## BRIEF 1:
Rewrite the entries as a two-column CSV headed "instruction" and "answer", starting at the line that has "You are a computer-use agent." and running through the end of the entries, with one row per entry, each field quoted and line breaks turned into spaces. Leave the pictures out.

## DOCUMENT PASSAGE:
::::
And she sends out some flowers and she had the UPS person actually pick up the order right at her door instead of making the woman go out and have to bring them to the UPS store. So, this gets online and oh my goodness, you thought that they bought her a cruise around the world. I mean, for a bouquet of flowers and the extension of a human offering of compassion instead of you order to get your stuff in like you promised, they got millions of dollars of advertising free and here you and I are talking about, here you get brand awareness, we know you might buy shoes from them. You know, who knows how much that story brought you into a willingness to form a purchase relationship with the brand.

Andrew: I should say, I also bought shoes from them.

Joseph: Well, you got them on? I mean, let’s see.

Andrew: Today, no, but.

Joseph: The guy wants to show proof. Probably the shoes I have on.

Andrew: Today, no.

Joseph: Alright, go on.

Andrew: I have, actually, when I first met Tony, soon after I did, soon after I heard that story I asked him to come on Mixergy and do an interview and he agreed.

Joseph: He’s a billionaire who was on your show, you know. That was a billionaire.

Andrew: Yeah.

Joseph: Yeah.

Andrew: Yeah, so a long time ago, he came on and soon after that story. And he told me that, you know, our customer service people are empowered to be on the phone and do whatever it takes to really help a customer, if we don’t have a shoe, we’ll even, I always ask for examples and he gave that example, if we don’t have a shoe that a customer’s asking for, customer service will tell the customer where to find it online.

And I said, let me see that and I conferenced in customer service and I got customer service on the phone and I said, I’m looking for Crocs or something in a weird color and the woman clearly didn’t have it and she did go online and she actually thought through to help me find it on another website, which was absolutely stunning. Absolutely stunning.

Joseph: I sat there and I actually saw them send the link of Shoes.com to somebody.
::::
## INPUT MATERIAL:
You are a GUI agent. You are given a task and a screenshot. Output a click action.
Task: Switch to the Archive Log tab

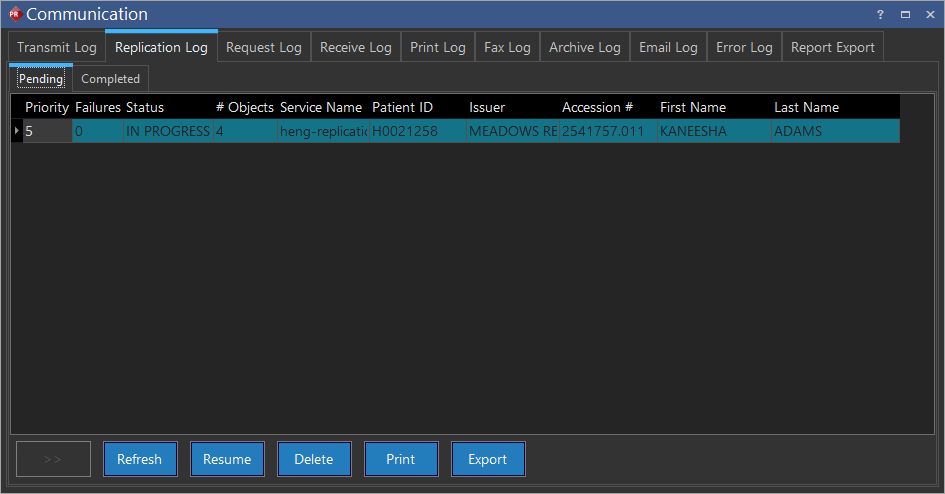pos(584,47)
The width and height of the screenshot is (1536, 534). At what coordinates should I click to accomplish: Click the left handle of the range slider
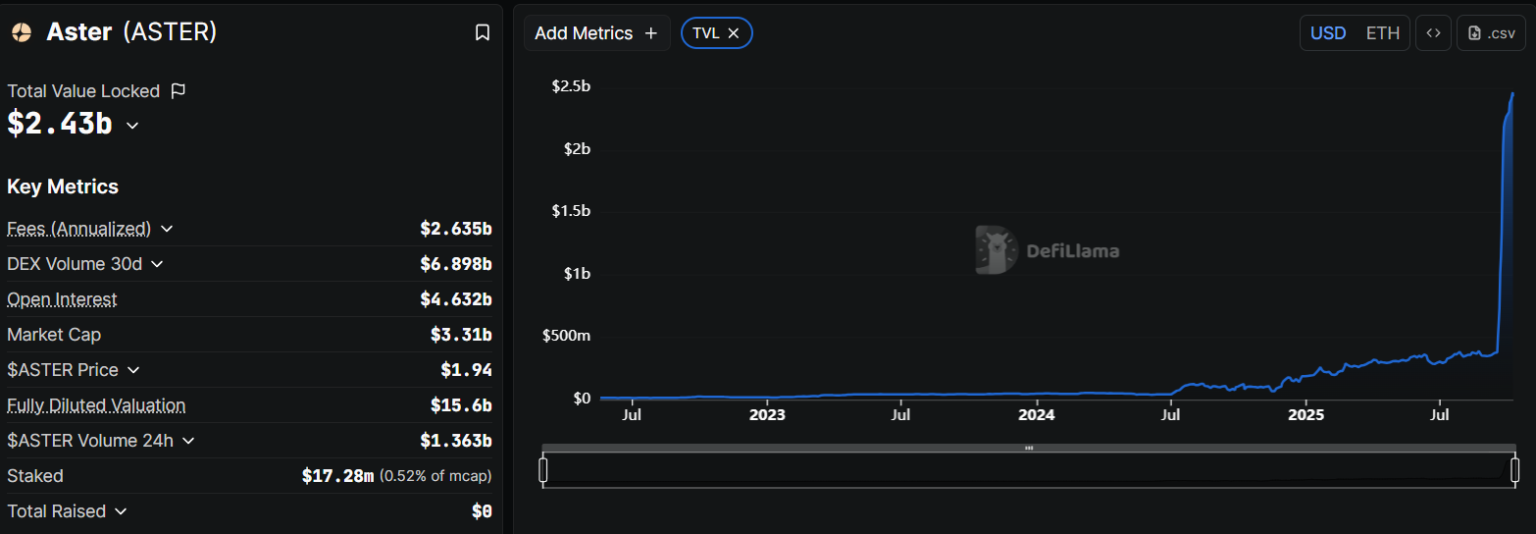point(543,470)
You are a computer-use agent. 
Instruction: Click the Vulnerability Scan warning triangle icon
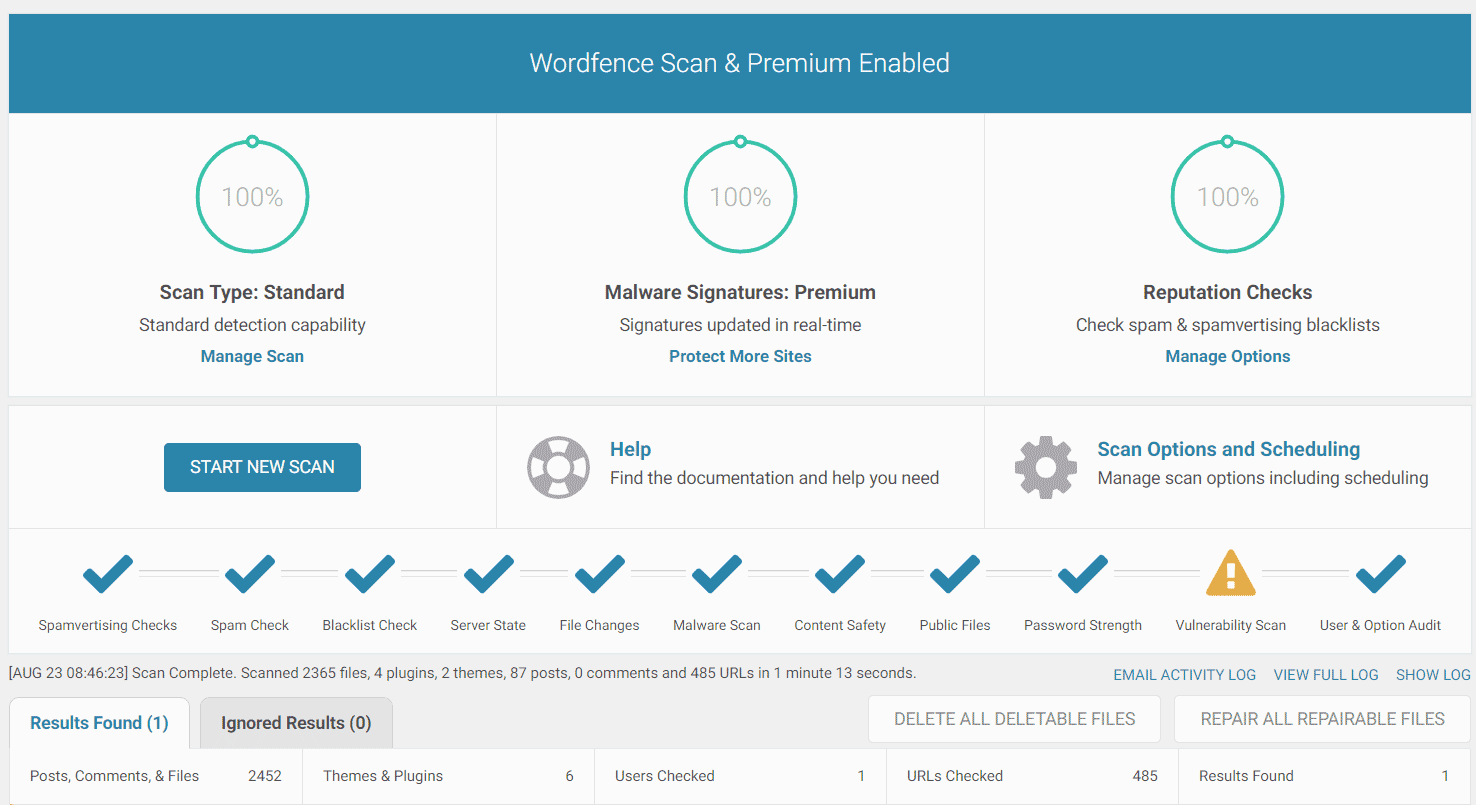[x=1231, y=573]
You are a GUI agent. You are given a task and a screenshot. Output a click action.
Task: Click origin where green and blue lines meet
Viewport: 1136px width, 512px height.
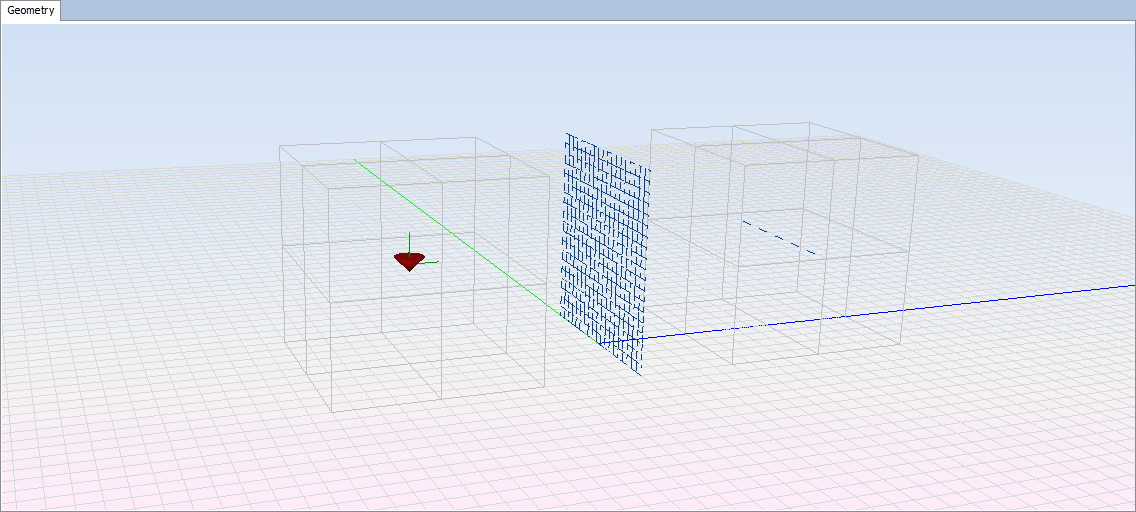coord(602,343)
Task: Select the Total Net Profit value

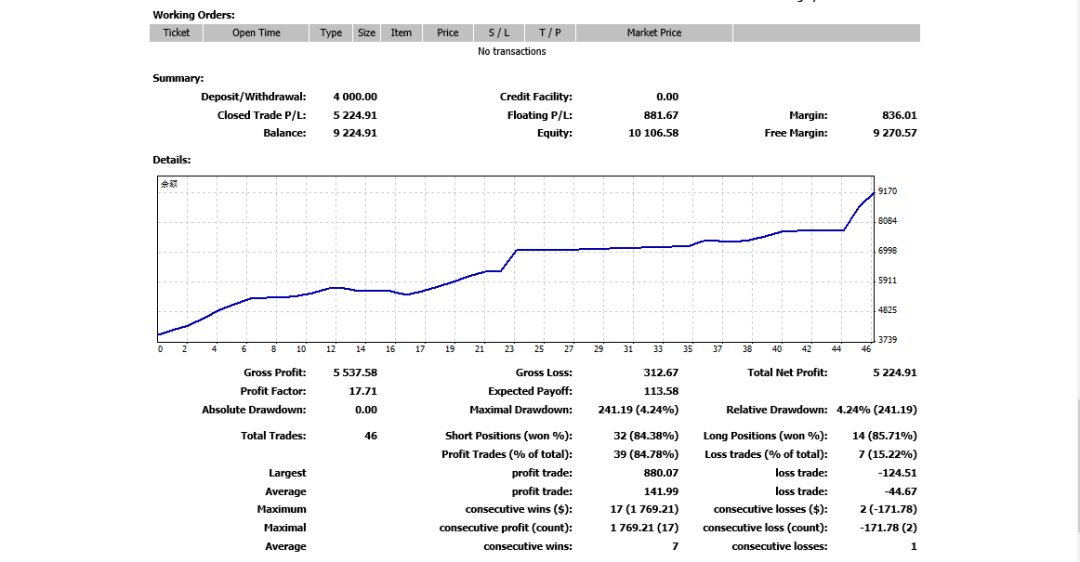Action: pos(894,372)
::::
## BRIEF 2:
Change "Mixergy" to "the podcast" in the interview transcript, beginning at the words "Andrew: I should" and stopping after "and he agreed.", and give that stretch again.

## COMPLETE OUTPUT 1:
instruction,answer
"You are a computer-use agent. Instruction: Click the Vulnerability Scan warning triangle icon","[x=1231, y=573]"
"You are a GUI agent. You are given a task and a screenshot. Output a click action. Task: Click origin where green and blue lines meet Viewport: 1136px width, 512px height.","coord(602,343)"
"Task: Select the Total Net Profit value","Action: pos(894,372)"

## COMPLETE OUTPUT 2:
Andrew: I should say, I also bought shoes from them.

Joseph: Well, you got them on? I mean, let’s see.

Andrew: Today, no, but.

Joseph: The guy wants to show proof. Probably the shoes I have on.

Andrew: Today, no.

Joseph: Alright, go on.

Andrew: I have, actually, when I first met Tony, soon after I did, soon after I heard that story I asked him to come on the podcast and do an interview and he agreed.